Note: Adapted from Wikipedia’s entry. Read it for a full explanation.
Randonneuring is a long-distance cycling sport with its origins in audax cycling. In randonneuring, riders attempt courses of 200 km or more, passing through predetermined “controls” (checkpoints) every 20-40 miles. Each rider carries a “brevet card” (or control card) which must be stamped at each control to prove completion. In some events, riders will be asked to supplement this by collecting purchase receipts in certain places and by answering questions about their surroundings at “information controls.”
Riders aim to complete the course within specified time limits and receive equal recognition regardless of their finishing order. Riders may travel in groups or alone as they wish and are expected to be fully self-sufficient between controls, carrying food, water, spare clothing and tools to meet their requirements. At the end of the event, the brevet card is handed in to the organizers who will then check and certify the results. Riders are expected to keep within minimum and maximum average speed limits. It is permissible – and common – for riders to stop to eat and rest at controls, though no extra time is allowed for doing so.

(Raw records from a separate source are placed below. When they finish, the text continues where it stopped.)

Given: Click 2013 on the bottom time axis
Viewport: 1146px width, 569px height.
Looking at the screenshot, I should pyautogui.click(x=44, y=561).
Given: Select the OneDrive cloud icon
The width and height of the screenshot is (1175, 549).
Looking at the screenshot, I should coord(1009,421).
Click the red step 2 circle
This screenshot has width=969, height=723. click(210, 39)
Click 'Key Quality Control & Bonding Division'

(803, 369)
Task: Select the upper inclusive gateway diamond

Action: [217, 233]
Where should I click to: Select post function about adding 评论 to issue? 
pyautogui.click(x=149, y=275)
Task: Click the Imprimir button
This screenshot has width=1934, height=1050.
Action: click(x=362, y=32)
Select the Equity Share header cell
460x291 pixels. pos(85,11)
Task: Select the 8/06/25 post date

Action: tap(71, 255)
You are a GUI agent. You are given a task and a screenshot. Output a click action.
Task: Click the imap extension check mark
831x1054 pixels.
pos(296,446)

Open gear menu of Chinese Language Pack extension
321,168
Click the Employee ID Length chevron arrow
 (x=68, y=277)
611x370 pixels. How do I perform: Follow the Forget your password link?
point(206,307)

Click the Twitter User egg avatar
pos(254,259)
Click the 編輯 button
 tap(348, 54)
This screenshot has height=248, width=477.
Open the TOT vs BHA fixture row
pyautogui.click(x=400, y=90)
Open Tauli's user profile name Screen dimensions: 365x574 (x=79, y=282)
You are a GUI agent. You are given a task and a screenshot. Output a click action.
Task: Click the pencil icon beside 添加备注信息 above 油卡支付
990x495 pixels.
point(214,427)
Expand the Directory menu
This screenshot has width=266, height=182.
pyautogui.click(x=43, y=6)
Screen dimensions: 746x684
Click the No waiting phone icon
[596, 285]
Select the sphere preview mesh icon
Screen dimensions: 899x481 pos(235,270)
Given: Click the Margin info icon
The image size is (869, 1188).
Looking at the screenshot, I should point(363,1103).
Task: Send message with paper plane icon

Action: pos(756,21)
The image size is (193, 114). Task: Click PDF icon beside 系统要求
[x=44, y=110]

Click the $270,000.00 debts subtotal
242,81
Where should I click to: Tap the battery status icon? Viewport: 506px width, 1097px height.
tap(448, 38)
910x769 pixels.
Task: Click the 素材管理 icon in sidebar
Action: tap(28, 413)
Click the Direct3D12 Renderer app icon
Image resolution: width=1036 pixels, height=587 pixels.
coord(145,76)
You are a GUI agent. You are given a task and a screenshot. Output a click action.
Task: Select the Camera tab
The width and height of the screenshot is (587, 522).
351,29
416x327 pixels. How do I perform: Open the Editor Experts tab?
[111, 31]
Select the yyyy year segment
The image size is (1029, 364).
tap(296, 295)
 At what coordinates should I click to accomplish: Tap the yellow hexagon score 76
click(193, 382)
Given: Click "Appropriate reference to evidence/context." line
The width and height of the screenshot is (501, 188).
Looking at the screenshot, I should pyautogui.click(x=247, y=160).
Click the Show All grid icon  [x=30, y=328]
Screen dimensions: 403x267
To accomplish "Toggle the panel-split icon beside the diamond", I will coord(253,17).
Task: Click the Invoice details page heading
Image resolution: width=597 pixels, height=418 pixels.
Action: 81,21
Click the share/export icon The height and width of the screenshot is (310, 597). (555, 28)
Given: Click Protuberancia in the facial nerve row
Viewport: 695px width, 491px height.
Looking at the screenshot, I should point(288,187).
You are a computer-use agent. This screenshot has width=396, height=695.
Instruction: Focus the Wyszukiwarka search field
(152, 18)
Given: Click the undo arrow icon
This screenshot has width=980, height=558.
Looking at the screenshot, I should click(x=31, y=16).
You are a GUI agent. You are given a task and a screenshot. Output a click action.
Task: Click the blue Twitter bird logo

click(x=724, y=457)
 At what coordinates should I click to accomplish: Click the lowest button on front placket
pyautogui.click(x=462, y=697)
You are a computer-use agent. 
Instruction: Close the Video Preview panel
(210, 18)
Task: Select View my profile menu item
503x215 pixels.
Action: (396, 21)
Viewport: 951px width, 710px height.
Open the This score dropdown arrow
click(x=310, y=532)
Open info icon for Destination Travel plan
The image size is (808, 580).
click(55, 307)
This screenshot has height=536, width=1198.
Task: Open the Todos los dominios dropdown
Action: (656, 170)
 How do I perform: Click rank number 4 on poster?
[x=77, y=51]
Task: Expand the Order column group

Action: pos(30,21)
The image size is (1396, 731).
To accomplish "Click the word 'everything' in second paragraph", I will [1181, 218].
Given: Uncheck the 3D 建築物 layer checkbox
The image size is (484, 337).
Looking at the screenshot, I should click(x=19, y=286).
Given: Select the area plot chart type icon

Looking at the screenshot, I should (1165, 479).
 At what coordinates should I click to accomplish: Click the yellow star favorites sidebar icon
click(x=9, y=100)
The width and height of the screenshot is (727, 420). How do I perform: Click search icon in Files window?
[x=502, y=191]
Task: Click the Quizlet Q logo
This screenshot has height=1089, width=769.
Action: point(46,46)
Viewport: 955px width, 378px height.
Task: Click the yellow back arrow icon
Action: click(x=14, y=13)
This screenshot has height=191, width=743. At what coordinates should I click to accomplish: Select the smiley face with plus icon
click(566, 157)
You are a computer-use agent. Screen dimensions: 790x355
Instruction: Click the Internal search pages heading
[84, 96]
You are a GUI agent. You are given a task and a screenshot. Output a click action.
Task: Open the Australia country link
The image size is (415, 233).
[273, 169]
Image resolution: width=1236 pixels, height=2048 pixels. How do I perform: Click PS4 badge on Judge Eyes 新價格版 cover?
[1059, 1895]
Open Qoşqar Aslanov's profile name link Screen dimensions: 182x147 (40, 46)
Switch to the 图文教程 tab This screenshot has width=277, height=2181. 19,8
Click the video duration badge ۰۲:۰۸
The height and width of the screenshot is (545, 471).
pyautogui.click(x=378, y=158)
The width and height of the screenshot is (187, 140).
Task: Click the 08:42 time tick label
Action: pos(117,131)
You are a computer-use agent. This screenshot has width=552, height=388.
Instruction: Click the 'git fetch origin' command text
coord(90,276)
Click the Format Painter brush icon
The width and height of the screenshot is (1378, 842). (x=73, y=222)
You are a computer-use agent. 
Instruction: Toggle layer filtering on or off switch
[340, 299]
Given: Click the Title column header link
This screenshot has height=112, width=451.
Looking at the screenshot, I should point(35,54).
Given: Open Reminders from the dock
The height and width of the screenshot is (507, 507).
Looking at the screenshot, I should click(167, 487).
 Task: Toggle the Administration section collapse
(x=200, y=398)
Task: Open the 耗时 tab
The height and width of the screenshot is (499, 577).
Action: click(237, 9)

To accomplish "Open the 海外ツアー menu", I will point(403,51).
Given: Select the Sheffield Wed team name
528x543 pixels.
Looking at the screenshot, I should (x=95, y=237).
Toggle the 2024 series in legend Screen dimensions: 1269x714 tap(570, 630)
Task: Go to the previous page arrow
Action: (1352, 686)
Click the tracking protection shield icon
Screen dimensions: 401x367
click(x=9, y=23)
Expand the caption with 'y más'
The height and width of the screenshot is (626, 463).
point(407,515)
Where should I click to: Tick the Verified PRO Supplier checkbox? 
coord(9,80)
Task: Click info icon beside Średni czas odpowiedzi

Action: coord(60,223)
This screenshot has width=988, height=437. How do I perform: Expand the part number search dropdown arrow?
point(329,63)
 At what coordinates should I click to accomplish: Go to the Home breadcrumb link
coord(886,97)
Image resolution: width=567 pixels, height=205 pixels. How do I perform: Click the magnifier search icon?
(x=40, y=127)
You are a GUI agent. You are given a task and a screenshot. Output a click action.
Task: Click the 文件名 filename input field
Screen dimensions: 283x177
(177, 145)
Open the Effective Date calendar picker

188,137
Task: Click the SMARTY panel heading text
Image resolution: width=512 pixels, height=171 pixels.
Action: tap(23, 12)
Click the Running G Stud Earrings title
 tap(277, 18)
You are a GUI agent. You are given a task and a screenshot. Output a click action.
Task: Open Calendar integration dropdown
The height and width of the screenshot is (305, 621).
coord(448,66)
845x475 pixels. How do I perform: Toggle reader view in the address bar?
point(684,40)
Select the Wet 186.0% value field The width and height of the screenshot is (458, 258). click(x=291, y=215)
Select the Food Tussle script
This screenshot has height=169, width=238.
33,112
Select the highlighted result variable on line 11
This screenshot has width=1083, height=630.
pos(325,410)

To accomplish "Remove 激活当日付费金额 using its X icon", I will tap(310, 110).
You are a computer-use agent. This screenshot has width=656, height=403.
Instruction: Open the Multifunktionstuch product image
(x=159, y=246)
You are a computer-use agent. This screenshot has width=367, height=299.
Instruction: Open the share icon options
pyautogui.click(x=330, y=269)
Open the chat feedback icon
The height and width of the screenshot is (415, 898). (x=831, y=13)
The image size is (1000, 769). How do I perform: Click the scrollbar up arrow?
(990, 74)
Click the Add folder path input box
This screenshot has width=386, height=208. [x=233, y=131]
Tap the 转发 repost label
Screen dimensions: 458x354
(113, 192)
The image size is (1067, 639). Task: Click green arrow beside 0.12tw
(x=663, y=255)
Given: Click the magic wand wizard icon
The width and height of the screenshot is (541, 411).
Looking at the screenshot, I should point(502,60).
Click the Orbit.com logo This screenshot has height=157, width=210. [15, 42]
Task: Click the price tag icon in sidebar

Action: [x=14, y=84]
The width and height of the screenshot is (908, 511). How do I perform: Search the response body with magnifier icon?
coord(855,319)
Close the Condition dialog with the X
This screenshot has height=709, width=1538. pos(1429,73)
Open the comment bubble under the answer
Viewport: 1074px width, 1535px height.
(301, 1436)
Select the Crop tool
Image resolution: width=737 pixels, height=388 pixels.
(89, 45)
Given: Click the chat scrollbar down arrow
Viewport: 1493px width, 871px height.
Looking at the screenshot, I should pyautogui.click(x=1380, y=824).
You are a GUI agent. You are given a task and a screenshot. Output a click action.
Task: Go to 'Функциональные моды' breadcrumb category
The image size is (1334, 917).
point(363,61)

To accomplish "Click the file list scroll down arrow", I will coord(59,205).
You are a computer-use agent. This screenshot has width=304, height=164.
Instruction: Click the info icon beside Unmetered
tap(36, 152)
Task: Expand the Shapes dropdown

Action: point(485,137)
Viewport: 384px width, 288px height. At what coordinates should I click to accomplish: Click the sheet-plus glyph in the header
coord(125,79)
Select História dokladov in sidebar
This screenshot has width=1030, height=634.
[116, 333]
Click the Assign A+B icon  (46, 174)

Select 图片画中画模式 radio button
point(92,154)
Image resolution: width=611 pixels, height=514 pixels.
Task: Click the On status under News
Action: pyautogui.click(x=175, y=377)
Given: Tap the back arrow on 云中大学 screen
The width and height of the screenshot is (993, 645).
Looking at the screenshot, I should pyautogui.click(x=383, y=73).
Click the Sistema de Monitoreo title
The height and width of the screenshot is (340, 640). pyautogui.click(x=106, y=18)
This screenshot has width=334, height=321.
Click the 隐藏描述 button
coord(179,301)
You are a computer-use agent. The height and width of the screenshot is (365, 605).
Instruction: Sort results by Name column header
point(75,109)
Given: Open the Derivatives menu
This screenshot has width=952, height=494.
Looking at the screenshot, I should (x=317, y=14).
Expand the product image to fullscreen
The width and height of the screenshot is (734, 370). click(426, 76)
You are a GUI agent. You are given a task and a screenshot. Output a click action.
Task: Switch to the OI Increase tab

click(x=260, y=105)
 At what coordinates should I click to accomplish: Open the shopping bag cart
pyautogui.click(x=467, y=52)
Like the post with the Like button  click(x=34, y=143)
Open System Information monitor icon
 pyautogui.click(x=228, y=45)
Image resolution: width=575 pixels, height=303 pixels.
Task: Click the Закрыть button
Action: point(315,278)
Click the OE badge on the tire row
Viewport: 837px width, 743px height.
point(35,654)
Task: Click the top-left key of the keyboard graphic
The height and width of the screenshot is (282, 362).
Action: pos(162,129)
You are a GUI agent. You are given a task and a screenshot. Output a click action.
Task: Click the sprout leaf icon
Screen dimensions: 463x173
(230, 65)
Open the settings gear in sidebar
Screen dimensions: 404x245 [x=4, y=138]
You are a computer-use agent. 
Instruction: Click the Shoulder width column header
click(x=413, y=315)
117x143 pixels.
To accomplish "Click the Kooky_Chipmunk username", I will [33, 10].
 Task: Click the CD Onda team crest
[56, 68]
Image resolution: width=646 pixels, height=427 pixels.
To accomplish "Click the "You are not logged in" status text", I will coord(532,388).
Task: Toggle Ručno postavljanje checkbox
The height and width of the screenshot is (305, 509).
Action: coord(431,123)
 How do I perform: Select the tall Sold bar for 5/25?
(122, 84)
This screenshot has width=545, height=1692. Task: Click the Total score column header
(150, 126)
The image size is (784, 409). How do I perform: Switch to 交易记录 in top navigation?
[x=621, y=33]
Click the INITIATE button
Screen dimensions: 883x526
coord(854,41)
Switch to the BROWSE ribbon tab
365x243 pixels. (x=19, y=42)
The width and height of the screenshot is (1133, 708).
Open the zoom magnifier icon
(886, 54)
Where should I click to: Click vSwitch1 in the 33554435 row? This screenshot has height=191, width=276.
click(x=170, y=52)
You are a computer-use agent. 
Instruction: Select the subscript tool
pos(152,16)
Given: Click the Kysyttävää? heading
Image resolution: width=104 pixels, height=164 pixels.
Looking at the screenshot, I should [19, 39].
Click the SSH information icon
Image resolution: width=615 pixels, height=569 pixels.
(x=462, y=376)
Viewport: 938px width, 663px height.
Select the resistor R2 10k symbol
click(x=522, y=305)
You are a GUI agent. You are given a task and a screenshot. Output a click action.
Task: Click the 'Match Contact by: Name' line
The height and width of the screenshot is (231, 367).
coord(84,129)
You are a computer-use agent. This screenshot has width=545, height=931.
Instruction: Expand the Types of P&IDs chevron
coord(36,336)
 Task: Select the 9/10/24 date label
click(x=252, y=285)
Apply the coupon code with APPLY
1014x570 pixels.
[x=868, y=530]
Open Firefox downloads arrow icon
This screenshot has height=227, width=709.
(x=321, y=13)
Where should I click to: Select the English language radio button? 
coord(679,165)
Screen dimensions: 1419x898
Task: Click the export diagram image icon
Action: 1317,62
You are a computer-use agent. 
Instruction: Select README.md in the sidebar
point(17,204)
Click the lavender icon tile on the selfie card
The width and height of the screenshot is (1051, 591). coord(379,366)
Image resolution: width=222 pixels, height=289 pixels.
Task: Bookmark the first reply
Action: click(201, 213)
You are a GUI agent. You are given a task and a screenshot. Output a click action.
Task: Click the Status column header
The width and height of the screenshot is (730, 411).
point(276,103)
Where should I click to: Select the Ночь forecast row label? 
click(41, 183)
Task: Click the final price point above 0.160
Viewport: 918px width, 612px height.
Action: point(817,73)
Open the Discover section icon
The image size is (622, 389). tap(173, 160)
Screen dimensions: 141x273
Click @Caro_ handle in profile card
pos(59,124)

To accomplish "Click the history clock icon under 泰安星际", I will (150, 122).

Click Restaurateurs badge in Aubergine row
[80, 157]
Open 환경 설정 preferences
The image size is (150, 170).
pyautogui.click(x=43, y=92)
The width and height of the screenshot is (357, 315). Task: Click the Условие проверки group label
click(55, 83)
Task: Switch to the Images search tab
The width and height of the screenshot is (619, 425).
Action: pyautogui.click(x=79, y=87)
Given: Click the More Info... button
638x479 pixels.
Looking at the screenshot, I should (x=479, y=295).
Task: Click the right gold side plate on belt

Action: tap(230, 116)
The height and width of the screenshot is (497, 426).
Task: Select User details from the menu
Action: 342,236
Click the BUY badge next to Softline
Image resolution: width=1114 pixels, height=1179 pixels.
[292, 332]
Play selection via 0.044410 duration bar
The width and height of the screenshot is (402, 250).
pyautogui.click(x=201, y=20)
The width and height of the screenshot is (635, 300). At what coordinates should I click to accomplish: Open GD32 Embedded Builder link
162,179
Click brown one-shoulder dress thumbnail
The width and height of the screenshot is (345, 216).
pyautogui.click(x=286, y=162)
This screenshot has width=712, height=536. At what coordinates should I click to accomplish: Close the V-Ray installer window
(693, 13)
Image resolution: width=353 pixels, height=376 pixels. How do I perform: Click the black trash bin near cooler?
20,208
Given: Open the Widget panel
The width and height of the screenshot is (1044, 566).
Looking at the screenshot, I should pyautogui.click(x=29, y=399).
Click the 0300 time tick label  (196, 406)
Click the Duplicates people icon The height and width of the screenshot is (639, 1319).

A randonneuring event is called a randonée or a brevet. A rider who has completed a 200 km event is called a randonneur. In addition to 200 km events, there are brevets of 300 km, 400 km, 600 km and more. These will typically involve an element of night-riding. There are also shorter events: in a “brevet populaire” (or simply “populaire”), riders follow a course of 50 km, 100 km or 150 km. These brevets are seen as a good introduction to the full-blown “randonneur” events and also as a manageable distance for riders who want to maintain regular participation in the sport over a sustained period of time.